Sources have told News18 that “an inter-ministerial committee has recommended that either the properties of the husband or his relatives should be seized in such cases.”
Such attachment of property is usually done in civil cases to either compel the presence of the accused in the court or provide monetary support to the complainant who would otherwise be hapless since the accused spouse usually does not respond to court summons taking advantage of their location.
The Ministry of Women and Child Development has confirmed that a proposal to seize the property of relatives has been made and soon there could be a legal remedy for abandoned women to claim justice.

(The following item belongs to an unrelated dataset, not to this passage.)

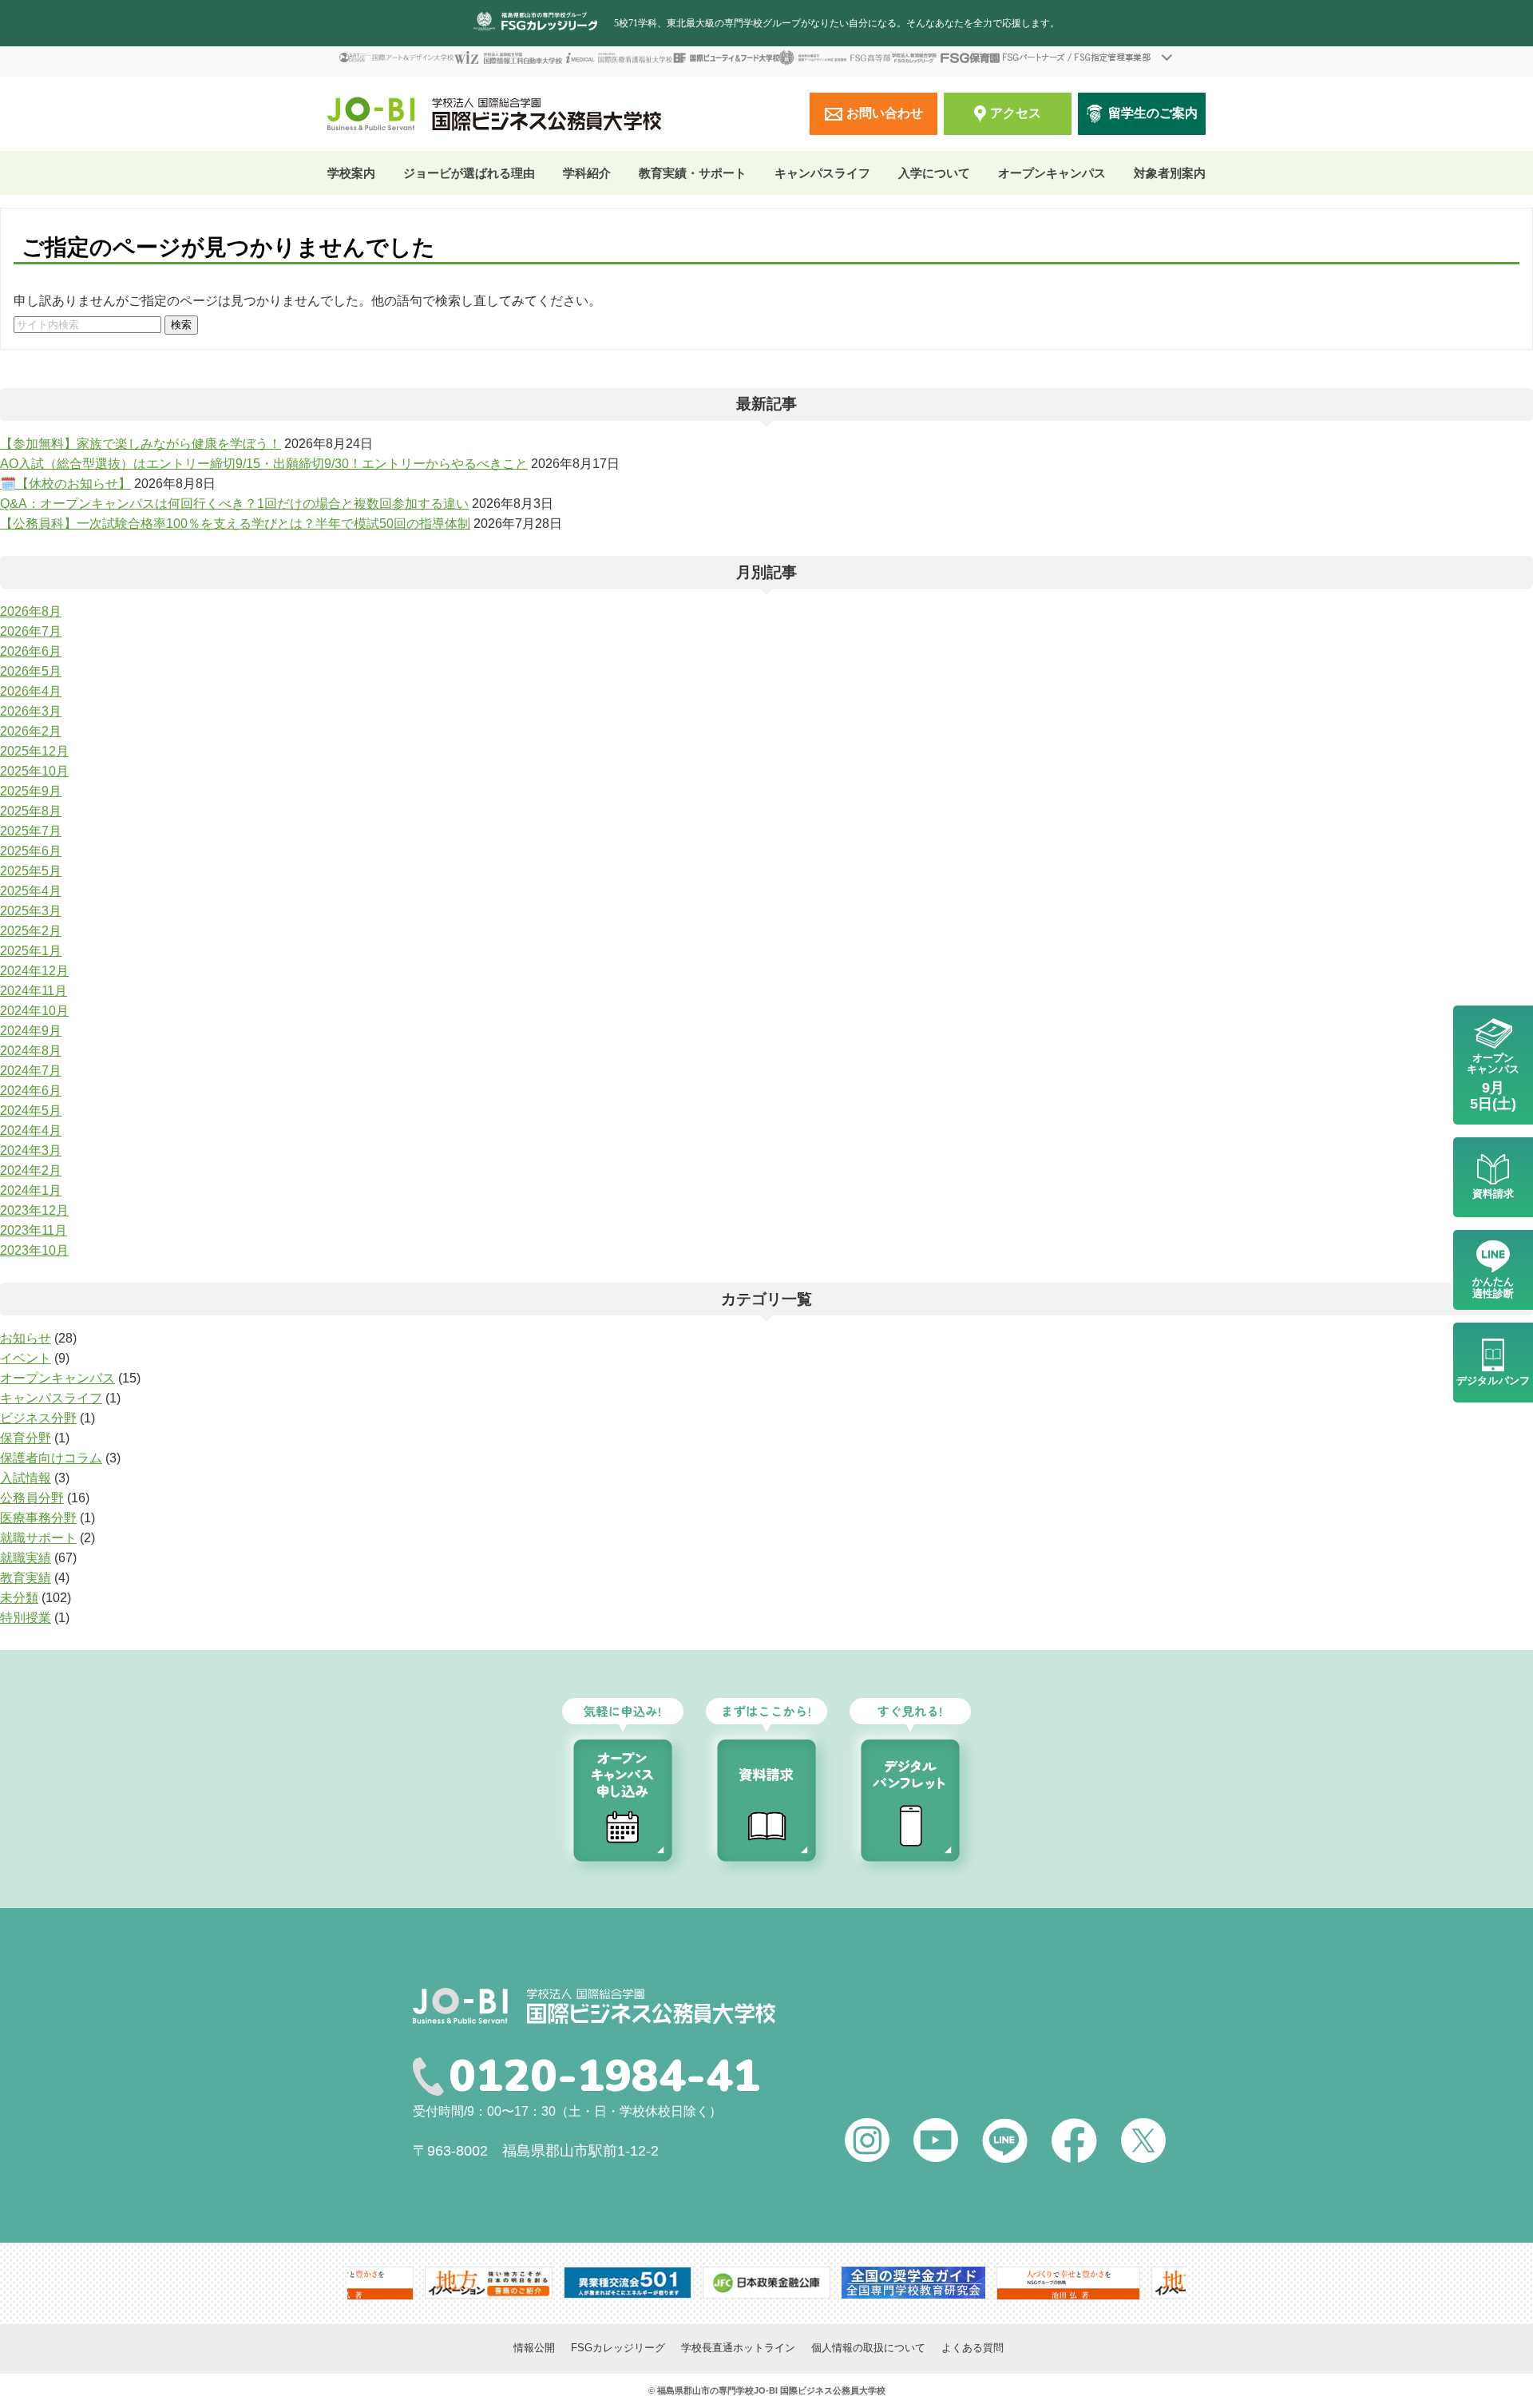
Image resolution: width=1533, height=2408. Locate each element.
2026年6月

Recent statistics indicate that the Ministry of External Affairs received 3,328 distress calls from NRI women between January 1, 2015, and November 30, 2017.
The women usually face abandonment, harassment, dowry demands, physical abuse and passport seizure.
However, this would not be the first attempt by the NDA government to look into the issue of abandoned wives after being married off into foreign countries. Last year, Minister for Women and Child Development (WCD), Maneka Gandhi, had said, “From now registration of all marriages will be linked to the women and child development ministry’s website. This will be in place by the end of this month.”
That decision was taken during an inter-ministerial meeting where Minister of External Affairs (MEA) Sushma Swaraj, Law Minister Ravi Shankar Prasad were present besides Gandhi.
During the meeting, the decision to appoint an integrated nodal agency under the WCD to look into complaints related to NRI marriages too was taken.
The government had also then decided that passports of the NRI husbands would too be cancelled when such an issue of abandonment is brought to the notice of the courts.
Some states in India have made registration of marriages mandatory but a large number of states still haven’t done so.
NGO Manavi had too earlier published a paper stating that Gujarat was home to 12,000 abandoned women in 2004 and approximately 25,000 wives of NRI men were found to be deserted in Punjab in 2007.
Earlier in June 2017, a three-member committee comprising officials of the Ministry of Women and Child Development, Ministry of External Affairs and Ministry of Home Affairs decided to launch a web portal to help women abandoned by their NRI husbands abroad.